TASK OBJECTIVE: Go over the records and copy every line with the string "pixels".

Start of RECORDS FOR THE TASK

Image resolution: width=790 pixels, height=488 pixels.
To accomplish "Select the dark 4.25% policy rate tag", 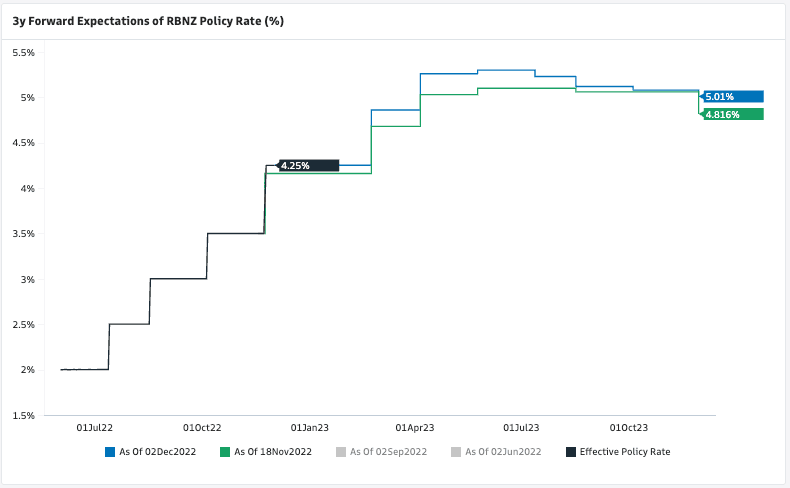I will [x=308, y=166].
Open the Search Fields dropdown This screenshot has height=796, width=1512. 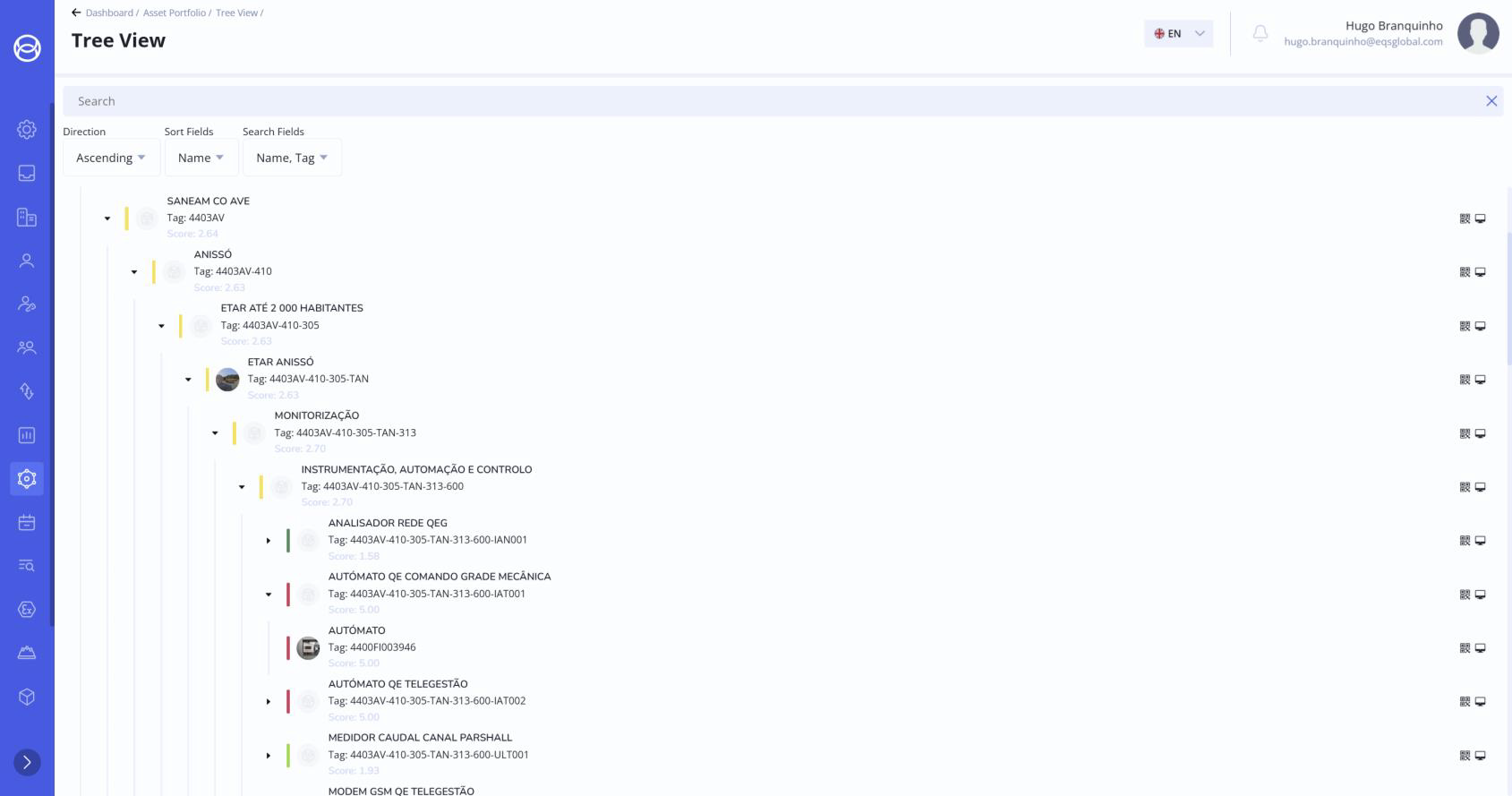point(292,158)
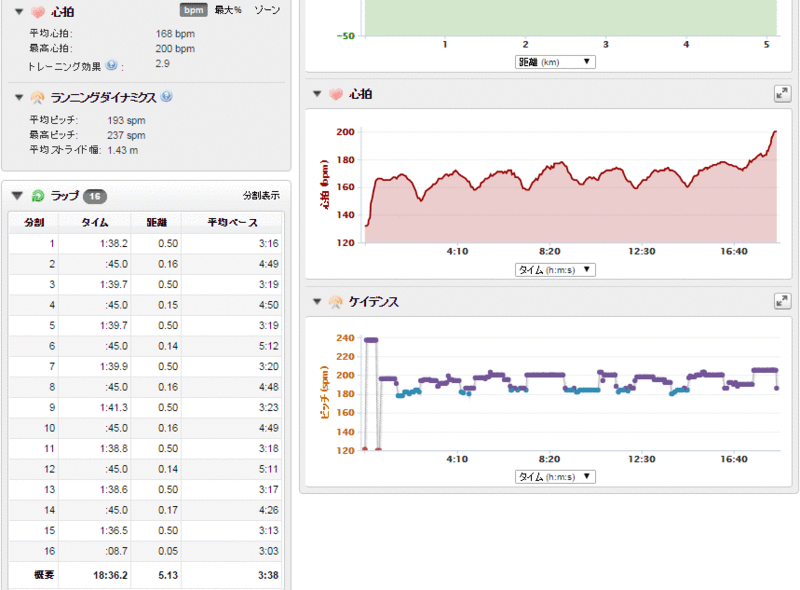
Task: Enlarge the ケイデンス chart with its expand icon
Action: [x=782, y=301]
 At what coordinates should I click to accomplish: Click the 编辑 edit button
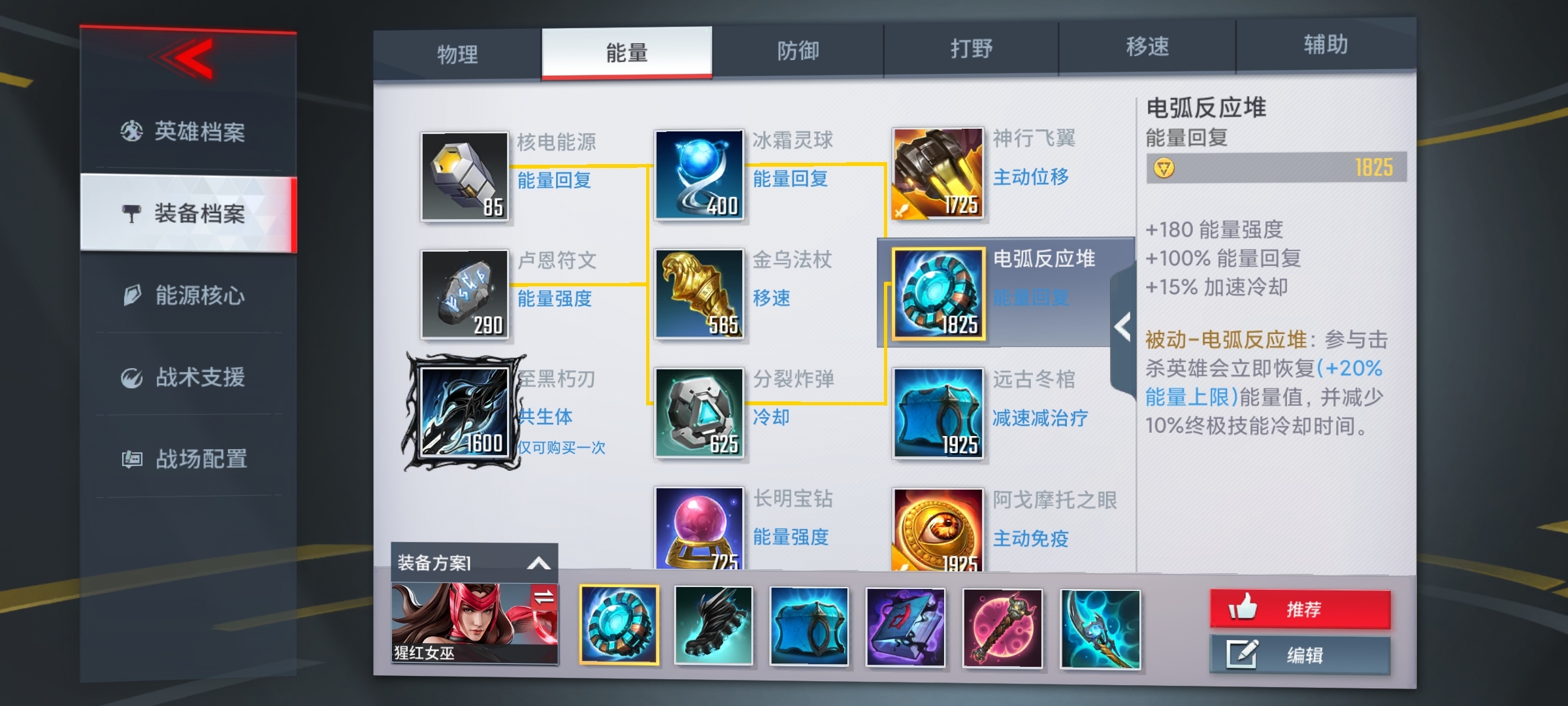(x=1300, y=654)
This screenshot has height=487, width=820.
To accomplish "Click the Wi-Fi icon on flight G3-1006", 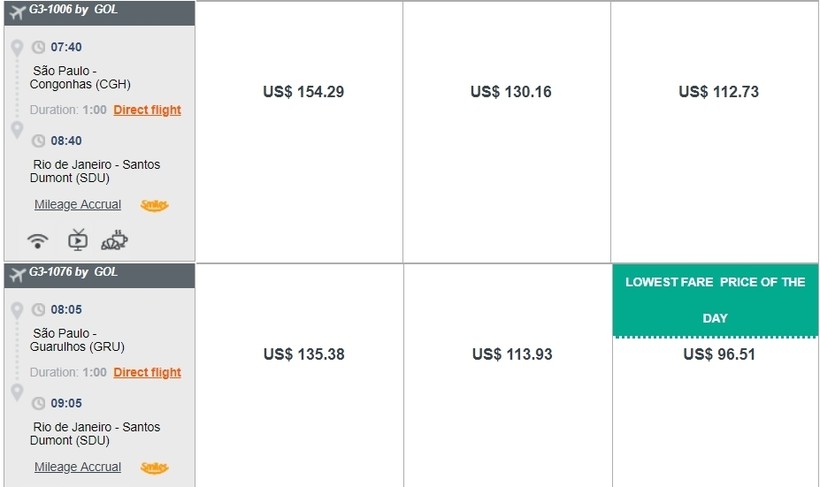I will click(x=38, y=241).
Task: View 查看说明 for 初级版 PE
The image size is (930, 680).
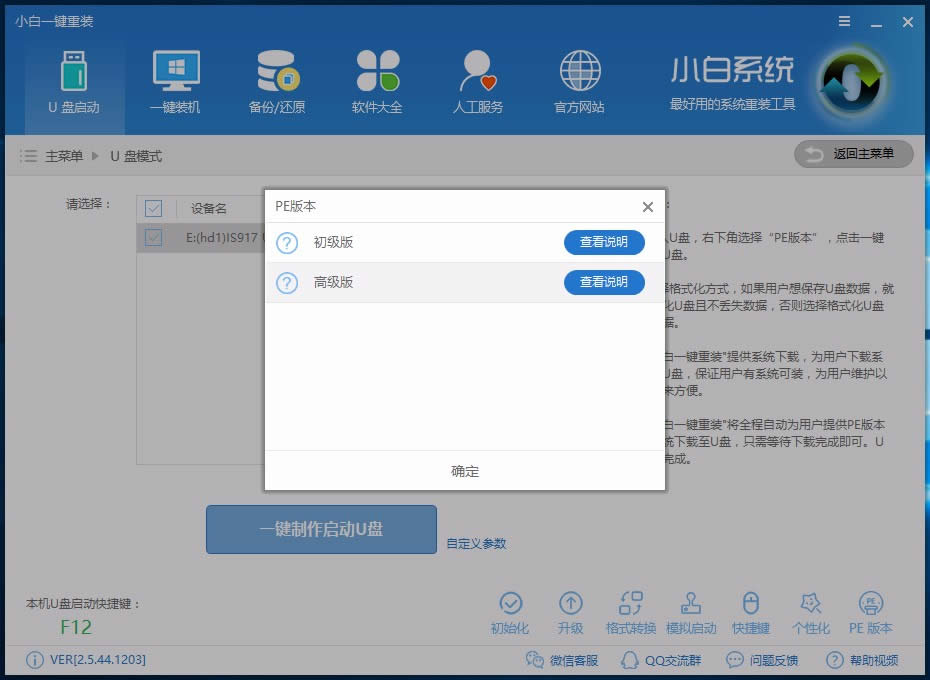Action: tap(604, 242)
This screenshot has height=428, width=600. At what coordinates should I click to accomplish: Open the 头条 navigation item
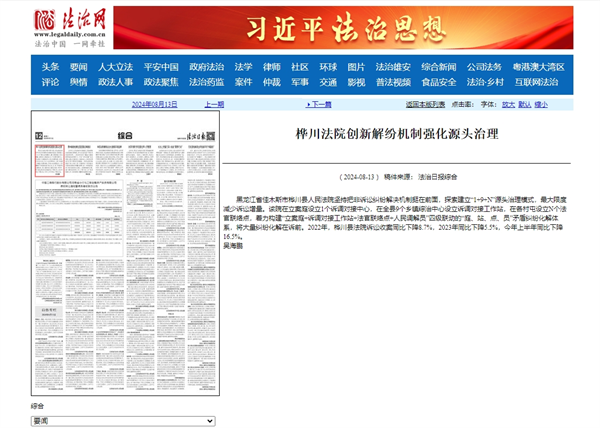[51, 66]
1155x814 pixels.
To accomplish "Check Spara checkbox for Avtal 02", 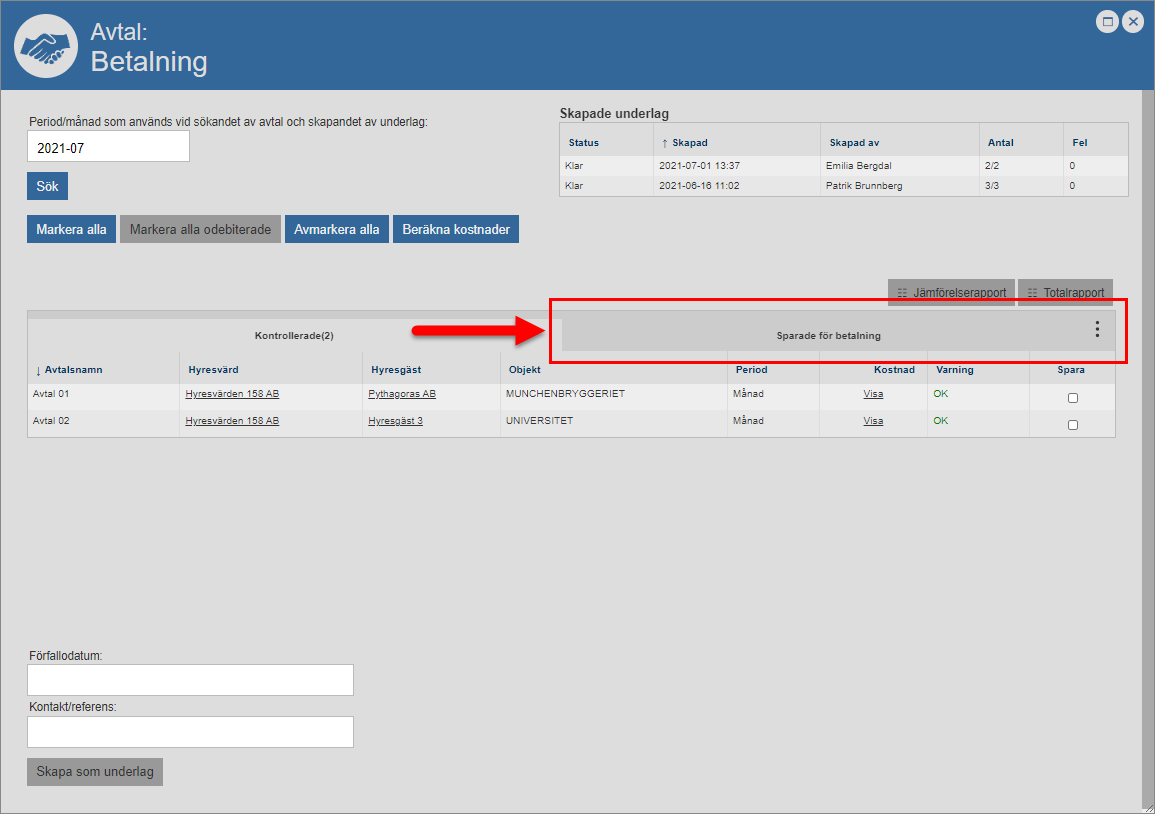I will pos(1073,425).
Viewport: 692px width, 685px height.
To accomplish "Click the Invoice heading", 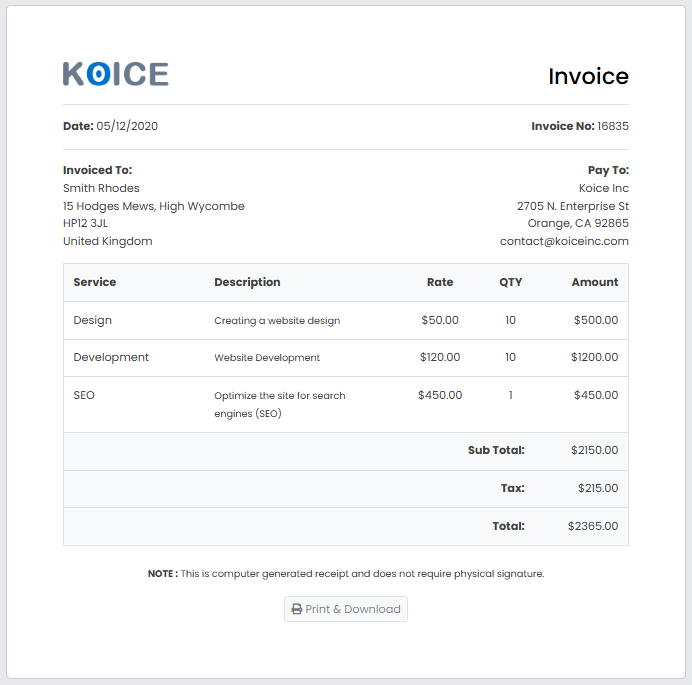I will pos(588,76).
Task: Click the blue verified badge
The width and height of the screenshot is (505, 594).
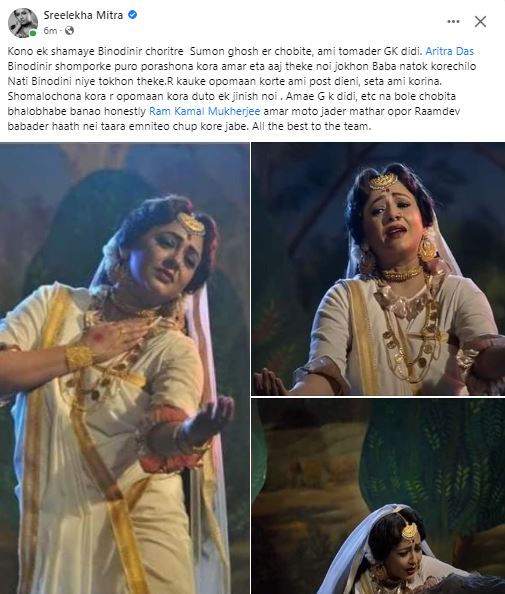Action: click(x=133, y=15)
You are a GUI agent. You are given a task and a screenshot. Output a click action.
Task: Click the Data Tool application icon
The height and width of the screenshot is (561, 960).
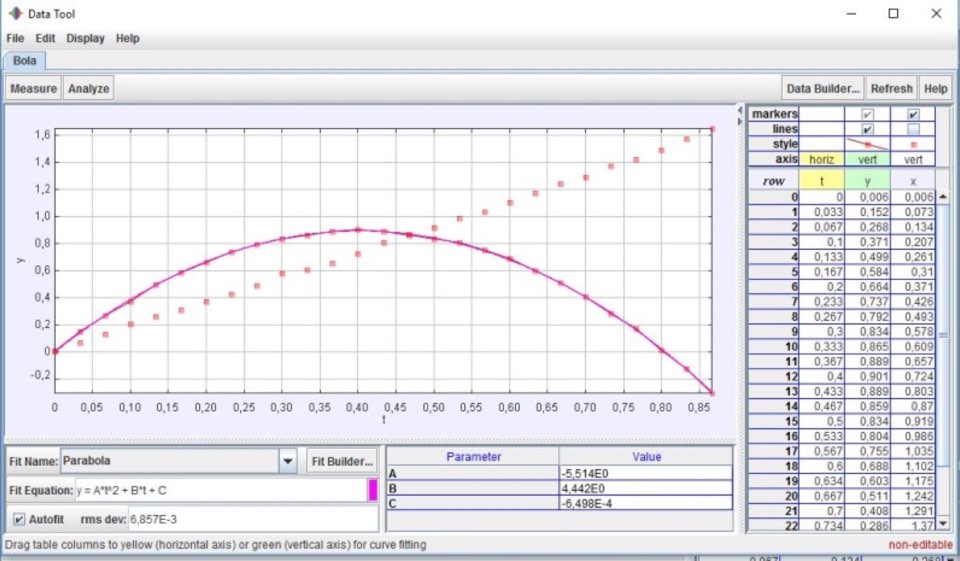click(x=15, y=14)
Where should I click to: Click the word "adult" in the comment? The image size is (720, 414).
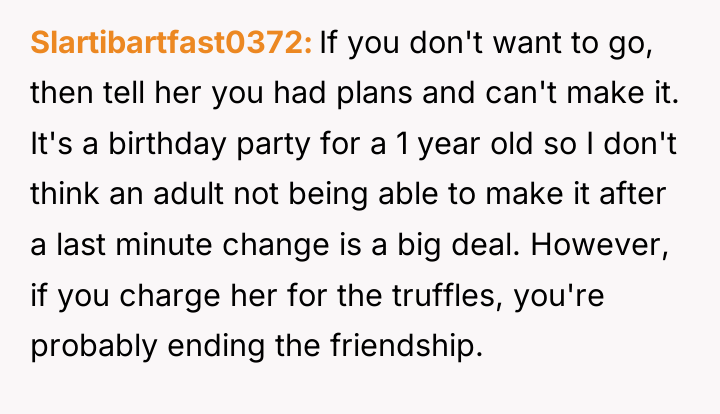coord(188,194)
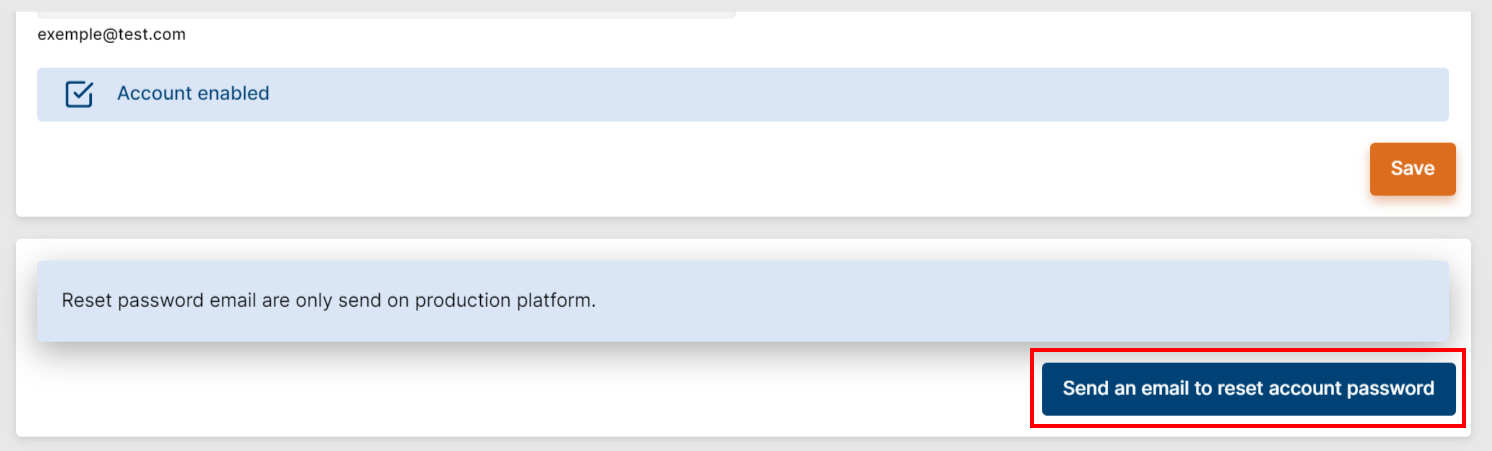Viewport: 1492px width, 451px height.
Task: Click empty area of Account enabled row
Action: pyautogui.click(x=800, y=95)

End of RECORDS FOR THE TASK

ANSWER AREA:
Image resolution: width=790 pixels, height=488 pixels.
1155x814 pixels.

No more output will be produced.